WHAT IS EXPECTED - Look at each line below and tally those holding "image"; answer with that figure and nothing else.

INFORMATION SUPPLIED -
:::::

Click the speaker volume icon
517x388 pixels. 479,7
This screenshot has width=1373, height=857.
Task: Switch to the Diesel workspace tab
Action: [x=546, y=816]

:::::

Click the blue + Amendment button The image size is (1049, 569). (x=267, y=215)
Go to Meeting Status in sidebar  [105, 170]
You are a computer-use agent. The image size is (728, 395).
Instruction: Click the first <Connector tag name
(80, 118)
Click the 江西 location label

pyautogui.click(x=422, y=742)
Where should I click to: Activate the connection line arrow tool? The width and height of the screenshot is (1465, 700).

:::::

OUTPUT FOR THIS TASK - 2